[[ Data to use open ]]
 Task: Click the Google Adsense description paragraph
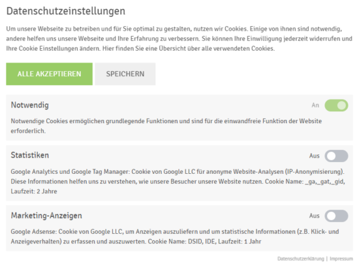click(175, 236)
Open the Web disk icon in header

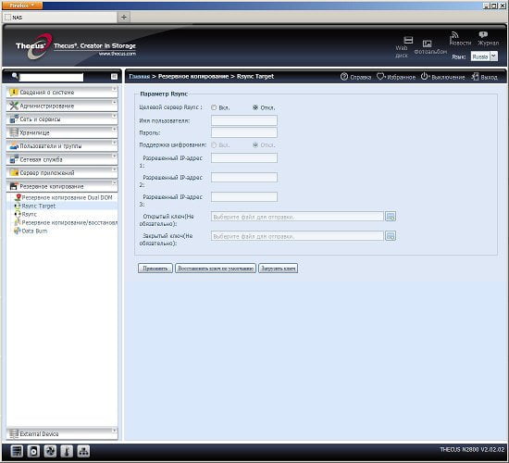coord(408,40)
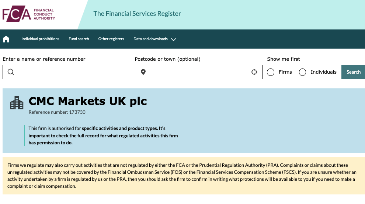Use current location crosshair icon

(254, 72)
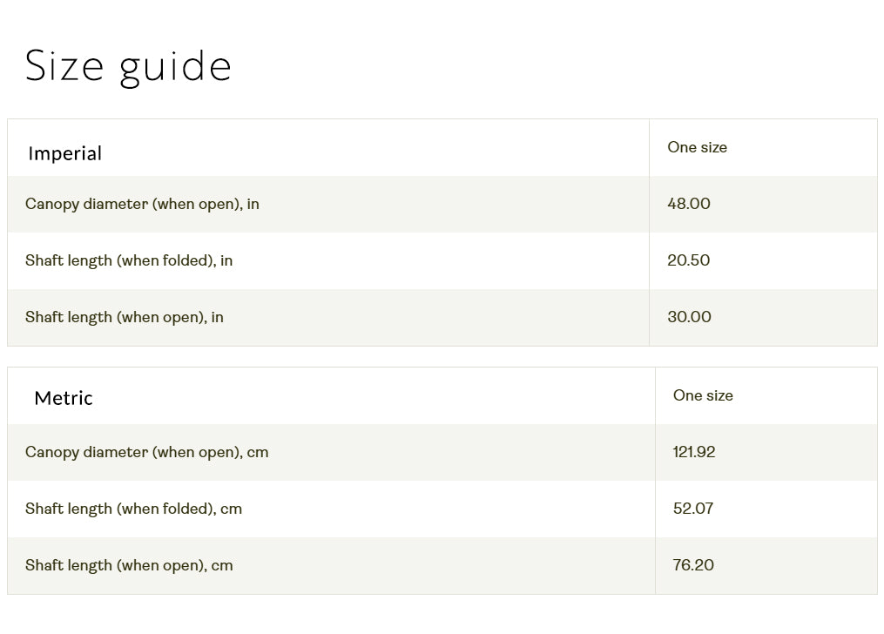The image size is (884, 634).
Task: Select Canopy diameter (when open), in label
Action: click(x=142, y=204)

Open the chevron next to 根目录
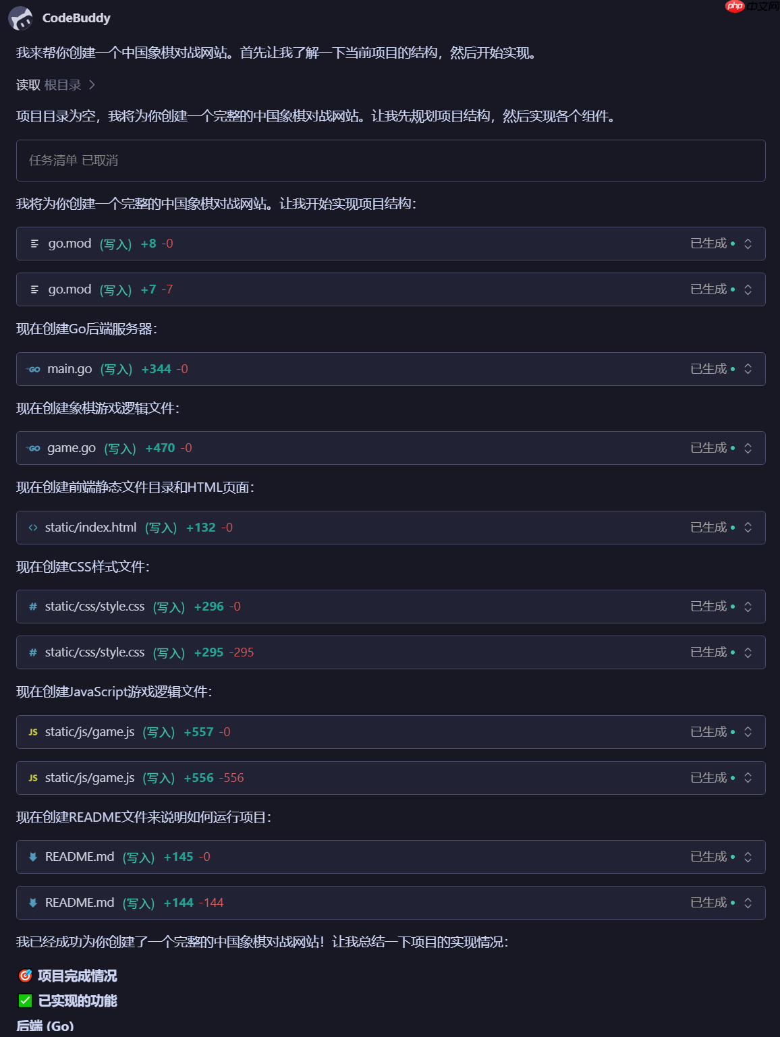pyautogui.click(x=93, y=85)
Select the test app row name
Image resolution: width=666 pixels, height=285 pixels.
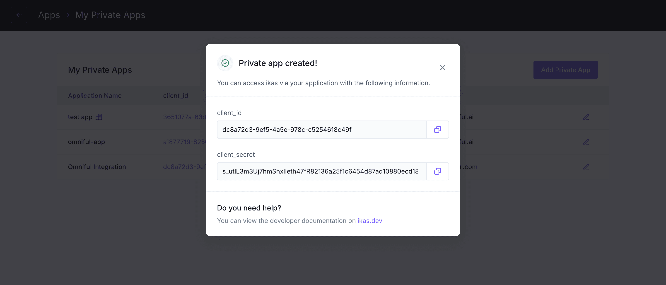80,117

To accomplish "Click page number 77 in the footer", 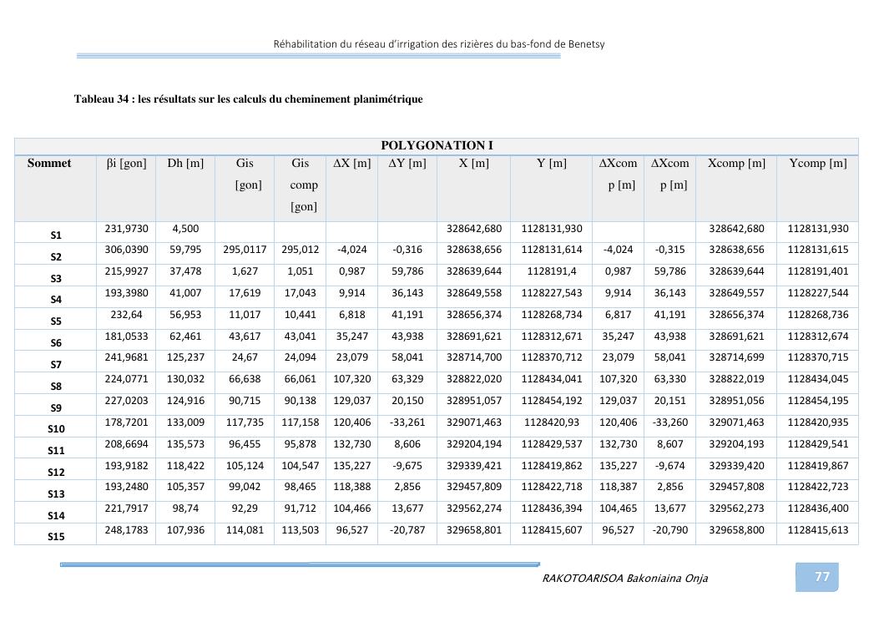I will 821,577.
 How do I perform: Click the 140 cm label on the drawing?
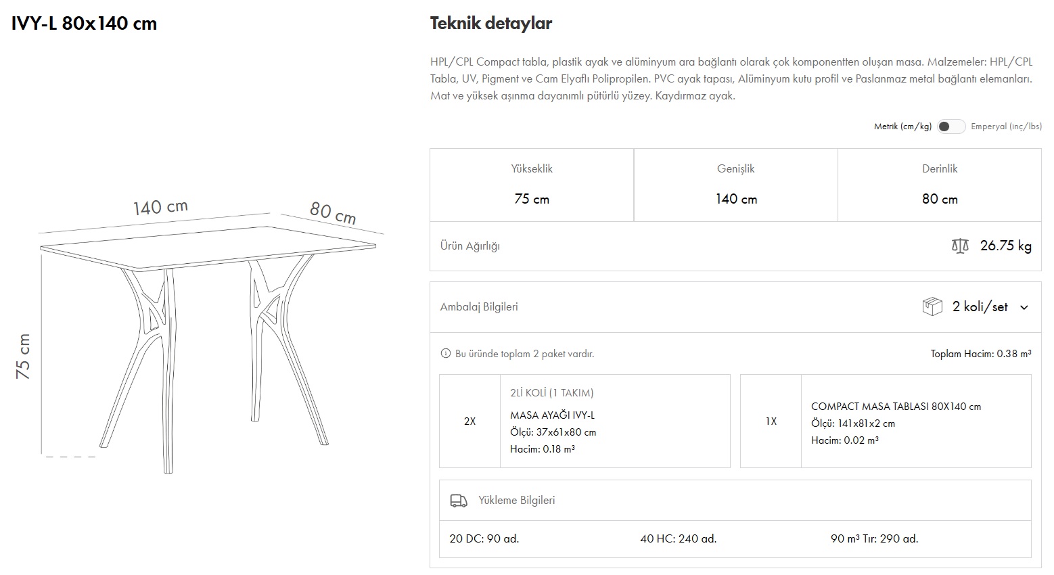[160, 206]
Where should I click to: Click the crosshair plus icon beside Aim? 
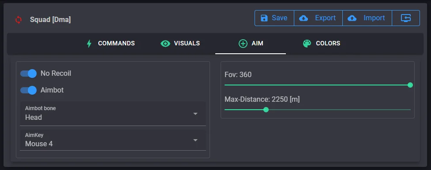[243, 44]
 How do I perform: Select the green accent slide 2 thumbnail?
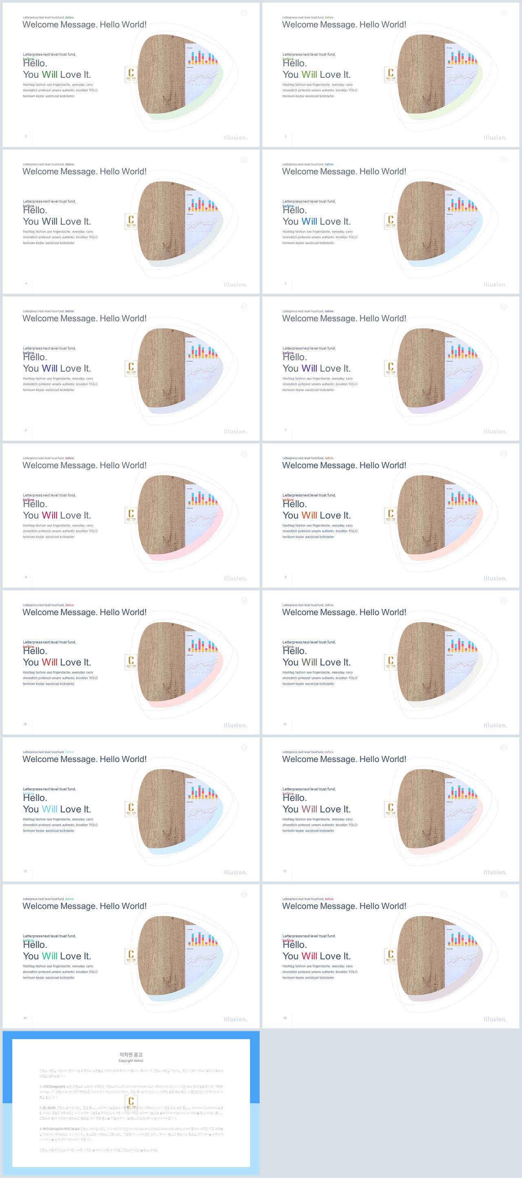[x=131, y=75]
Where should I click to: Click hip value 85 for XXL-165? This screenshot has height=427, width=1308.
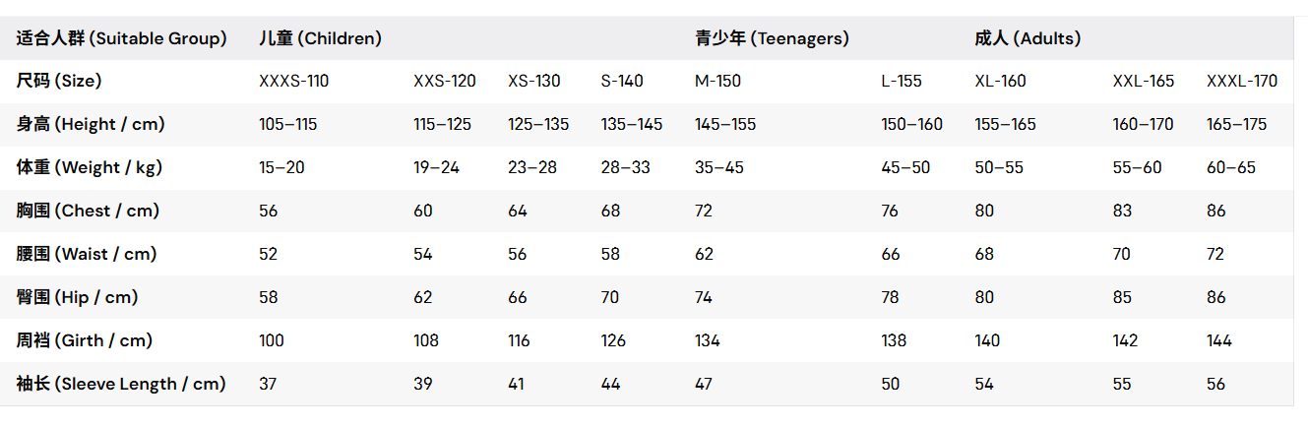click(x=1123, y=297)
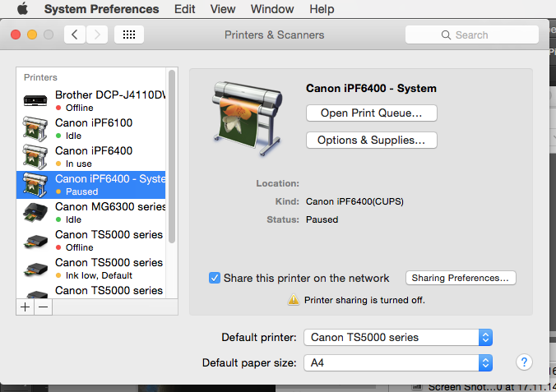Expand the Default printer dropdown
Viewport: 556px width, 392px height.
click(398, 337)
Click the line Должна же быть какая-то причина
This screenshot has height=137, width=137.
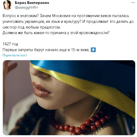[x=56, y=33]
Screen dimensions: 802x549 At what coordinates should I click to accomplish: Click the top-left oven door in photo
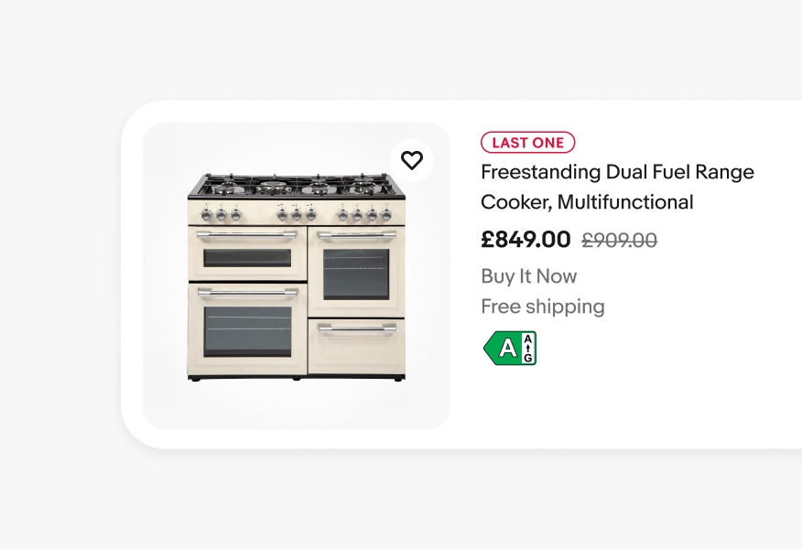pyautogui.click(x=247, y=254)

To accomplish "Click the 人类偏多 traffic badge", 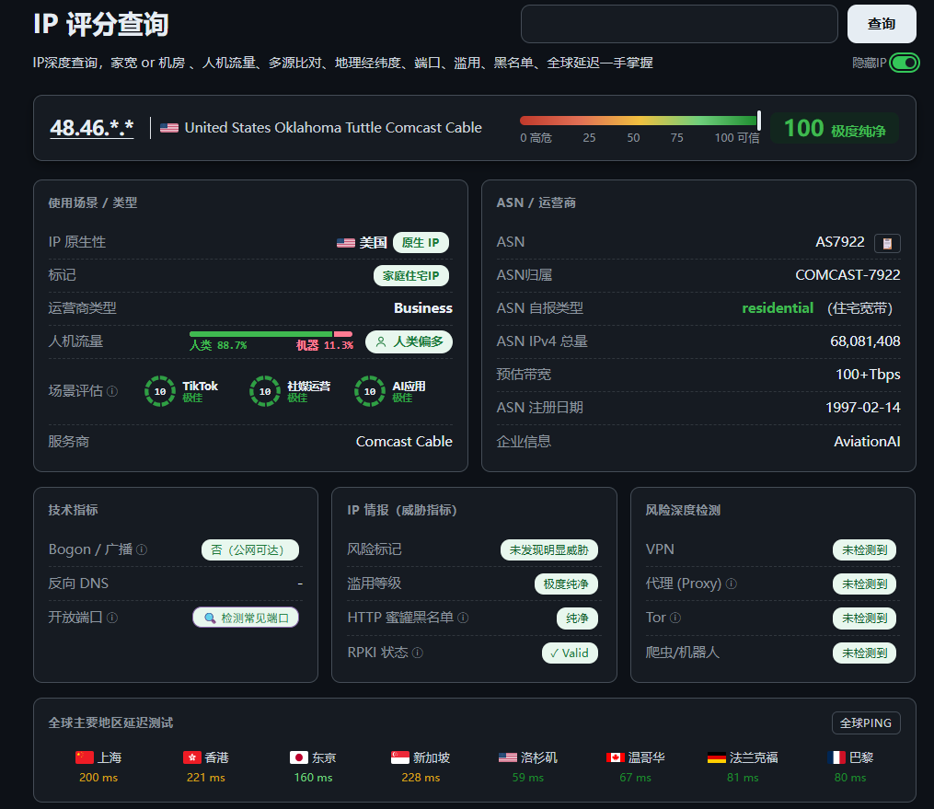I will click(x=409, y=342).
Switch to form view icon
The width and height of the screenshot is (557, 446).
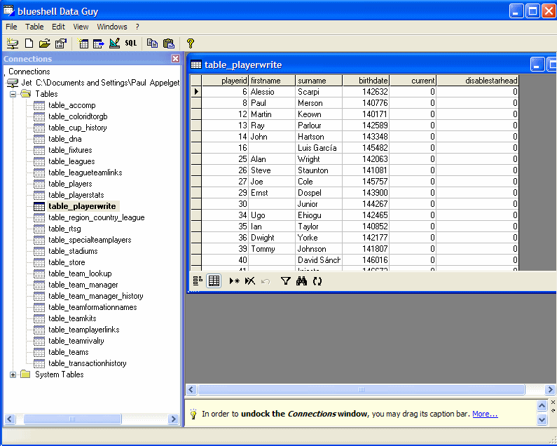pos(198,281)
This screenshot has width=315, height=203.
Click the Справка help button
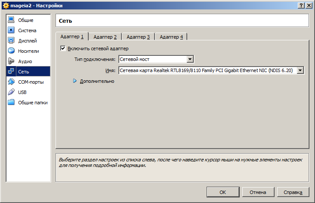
[[ Data to use closed ]]
*Exercise details*
Reproduce the lines of the data that run from the one containing "Switch to form view icon" to the final line, both included, exactly as they appear and without the pictures.

*Task result*
Switch to form view icon
The width and height of the screenshot is (557, 446).
pos(198,281)
This screenshot has width=315, height=203.
Click the Справка help button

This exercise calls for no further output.